Prep 30 mins
Cook 0 mins
From August 2008 Gourmet Magazine. I love Cobb Salad and this is a great version.
- 1 romaine lettuce, heart torn into bite size pieces
- 3 cups packed Baby Spinach
- 4 slices bacon, chopped
- 1 tablespoon vegetable oil
- 6 chicken tenders (about 1/2 pound)
- 2 tablespoons red wine vinegar
- 1 1⁄2 tablespoons cider vinegar
- 1 teaspoon grainy mustard
- 2 hard-boiled eggs, halved
- 1 small tomatoes, cut into wedges
- 1⁄2 avocado
- 1⁄2 cup crumbled blue cheese (about 3 ounces)
- Toss together romaine and spinach in a large bowl.
- Cook bacon, stirring occasionally, in a heavy medium skillet over medium heat until crisp. Transfer with a slotted spoon to paper towels to drain.
- Discard all but 2 tablespoons bacon drippings and add oil to skillet. Pat chicken dry and season with 1/4 teaspoon each of salt and pepper. Increase heat to medium-high and cook chicken, turning over once, until golden brown and just cooked through, 5-6 minutes total. Transfer chicken to a plate.

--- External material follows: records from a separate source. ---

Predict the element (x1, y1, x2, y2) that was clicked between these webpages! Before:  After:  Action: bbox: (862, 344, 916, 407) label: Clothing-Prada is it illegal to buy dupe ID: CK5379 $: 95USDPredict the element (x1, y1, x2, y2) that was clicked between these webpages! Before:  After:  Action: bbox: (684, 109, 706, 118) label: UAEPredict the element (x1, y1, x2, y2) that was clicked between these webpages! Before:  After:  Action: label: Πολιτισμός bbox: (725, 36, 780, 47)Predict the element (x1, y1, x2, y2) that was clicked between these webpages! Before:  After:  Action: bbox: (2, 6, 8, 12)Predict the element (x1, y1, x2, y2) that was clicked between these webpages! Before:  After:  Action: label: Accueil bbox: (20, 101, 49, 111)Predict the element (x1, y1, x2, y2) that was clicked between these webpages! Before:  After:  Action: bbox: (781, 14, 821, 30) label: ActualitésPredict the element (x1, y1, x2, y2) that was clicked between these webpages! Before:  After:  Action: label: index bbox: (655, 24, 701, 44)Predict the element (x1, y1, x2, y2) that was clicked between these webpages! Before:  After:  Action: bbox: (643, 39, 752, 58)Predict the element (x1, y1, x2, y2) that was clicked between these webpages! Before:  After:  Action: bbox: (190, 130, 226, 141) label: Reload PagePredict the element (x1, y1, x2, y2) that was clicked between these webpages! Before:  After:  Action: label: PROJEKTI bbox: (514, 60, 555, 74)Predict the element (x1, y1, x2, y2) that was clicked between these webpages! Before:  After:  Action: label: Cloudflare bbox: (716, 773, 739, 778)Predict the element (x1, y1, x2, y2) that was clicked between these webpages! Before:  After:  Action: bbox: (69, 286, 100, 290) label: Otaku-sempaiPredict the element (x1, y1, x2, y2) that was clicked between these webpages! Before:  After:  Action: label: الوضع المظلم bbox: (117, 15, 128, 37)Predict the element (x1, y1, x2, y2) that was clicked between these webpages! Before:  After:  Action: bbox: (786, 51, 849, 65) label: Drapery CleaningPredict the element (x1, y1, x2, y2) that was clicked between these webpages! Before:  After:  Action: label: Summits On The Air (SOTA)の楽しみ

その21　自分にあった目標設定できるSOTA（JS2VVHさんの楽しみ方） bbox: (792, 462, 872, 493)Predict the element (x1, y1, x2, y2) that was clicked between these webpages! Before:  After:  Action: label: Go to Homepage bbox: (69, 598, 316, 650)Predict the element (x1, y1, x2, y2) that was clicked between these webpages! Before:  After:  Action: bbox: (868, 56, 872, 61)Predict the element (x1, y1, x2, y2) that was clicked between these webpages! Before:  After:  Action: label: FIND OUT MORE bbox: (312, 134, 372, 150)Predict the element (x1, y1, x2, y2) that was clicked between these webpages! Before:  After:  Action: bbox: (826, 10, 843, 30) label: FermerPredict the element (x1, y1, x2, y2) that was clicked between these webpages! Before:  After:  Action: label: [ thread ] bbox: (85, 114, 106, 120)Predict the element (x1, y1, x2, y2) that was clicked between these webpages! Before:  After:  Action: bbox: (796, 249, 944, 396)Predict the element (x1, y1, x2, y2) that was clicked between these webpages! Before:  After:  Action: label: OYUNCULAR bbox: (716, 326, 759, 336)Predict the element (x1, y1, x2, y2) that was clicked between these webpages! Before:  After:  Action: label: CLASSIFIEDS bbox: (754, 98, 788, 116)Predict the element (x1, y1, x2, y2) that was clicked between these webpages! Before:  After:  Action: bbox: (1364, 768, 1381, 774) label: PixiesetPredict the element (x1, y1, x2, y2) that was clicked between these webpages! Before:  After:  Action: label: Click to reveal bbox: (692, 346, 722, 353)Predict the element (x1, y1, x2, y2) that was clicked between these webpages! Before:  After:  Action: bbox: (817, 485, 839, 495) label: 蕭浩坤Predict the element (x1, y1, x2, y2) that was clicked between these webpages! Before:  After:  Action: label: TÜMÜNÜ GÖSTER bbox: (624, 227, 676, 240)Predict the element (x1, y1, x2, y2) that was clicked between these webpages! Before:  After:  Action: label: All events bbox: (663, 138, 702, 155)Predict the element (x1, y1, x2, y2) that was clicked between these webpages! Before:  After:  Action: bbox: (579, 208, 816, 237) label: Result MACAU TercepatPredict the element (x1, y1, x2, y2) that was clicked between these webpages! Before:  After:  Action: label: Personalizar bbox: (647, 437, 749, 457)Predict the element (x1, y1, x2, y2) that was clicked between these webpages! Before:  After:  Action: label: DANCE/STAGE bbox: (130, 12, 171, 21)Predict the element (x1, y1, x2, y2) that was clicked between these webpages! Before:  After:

- Reduce heat to medium and add vinegars and mustard to skillet. Boil, scraping up brown bits, 30 seconds. Stir in any juices from the chicken.
- Toss salad greens with bacon vinaigrette. Season with salt and pepper. Top salad with chicken, eggs, tomato, sliced avocado, blue cheese and bacon.